The book yanked me along like this, with the image of naval forces meshing into hideous close-ups of noblewomen until the gleaming front of war and the gleaming front of court life seemed the same, which of course they are. But I also have the sneaking suspicion that dwelling a little on some of those names (Audacious?) or spending a moment to un-enjamb those images so the gowns and masks and plumes line up a little clearer, might make the book feel richer and weightier than the vertigo it instilled. But that passage is three pages into a paragraph that doesn’t end until twelve pages later, and all of it is like this, laden with images and ideas all working at cross-purposes when you look at them closely, but in a nice, blurry tandem when you don’t.
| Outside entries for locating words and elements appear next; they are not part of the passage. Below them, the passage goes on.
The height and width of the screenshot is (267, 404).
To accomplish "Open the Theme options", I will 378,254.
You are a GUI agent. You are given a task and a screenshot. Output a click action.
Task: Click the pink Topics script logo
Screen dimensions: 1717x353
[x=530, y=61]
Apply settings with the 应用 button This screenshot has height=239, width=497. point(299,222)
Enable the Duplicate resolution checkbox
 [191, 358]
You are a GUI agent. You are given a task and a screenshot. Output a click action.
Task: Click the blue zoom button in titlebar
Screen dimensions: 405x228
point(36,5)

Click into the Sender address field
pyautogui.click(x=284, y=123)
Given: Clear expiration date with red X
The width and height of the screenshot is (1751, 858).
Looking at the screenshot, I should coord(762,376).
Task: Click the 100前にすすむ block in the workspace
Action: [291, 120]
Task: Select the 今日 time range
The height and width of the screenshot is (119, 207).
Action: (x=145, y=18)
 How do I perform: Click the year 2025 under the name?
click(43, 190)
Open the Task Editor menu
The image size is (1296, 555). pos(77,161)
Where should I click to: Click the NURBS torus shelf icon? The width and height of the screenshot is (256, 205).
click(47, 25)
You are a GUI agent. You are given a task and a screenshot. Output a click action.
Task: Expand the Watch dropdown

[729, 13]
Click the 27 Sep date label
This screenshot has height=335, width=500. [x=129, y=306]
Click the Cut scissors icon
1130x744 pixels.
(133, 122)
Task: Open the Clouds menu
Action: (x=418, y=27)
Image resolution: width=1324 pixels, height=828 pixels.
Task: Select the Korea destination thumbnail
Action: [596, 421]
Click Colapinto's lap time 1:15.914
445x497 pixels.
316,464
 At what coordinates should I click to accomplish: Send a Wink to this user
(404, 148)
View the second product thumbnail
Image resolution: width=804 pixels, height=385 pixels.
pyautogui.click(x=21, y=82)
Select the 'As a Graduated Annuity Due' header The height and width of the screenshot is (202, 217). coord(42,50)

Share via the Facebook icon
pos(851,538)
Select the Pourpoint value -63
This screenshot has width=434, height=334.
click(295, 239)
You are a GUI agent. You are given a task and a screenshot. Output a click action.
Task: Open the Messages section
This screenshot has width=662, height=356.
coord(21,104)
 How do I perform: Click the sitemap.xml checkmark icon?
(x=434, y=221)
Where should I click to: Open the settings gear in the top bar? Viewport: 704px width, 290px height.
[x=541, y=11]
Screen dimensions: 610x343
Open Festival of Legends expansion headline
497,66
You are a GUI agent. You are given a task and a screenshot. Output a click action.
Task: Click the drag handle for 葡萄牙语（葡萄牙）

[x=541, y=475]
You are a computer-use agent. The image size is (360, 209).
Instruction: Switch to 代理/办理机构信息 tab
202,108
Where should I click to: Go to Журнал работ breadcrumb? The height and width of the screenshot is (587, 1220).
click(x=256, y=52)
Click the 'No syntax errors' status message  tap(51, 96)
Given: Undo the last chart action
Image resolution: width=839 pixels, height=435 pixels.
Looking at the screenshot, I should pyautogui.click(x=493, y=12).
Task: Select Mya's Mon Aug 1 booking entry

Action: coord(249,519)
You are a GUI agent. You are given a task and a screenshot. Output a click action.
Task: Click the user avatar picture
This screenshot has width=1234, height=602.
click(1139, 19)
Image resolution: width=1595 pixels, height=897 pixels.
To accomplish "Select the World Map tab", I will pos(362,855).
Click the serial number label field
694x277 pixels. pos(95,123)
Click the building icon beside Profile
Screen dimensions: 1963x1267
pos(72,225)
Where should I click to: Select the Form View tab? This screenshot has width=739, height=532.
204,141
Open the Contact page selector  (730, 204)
So I chose not to. I read the last two hundred pages of The Georgics one night alone on the sofa in a contented blur. I had some music on, too—Milton Babbitt, a composer whose background in mathematics led him to new music-making methods called things like “combinatoriality.” I don’t know a thing about that, but to me his work sounds like the nice spiky clitter-clatter of hail on a roof. I like it a lot, often as background music, with whatever I’m up to sputtering along with it. But, you know, maybe I’m not doing it right.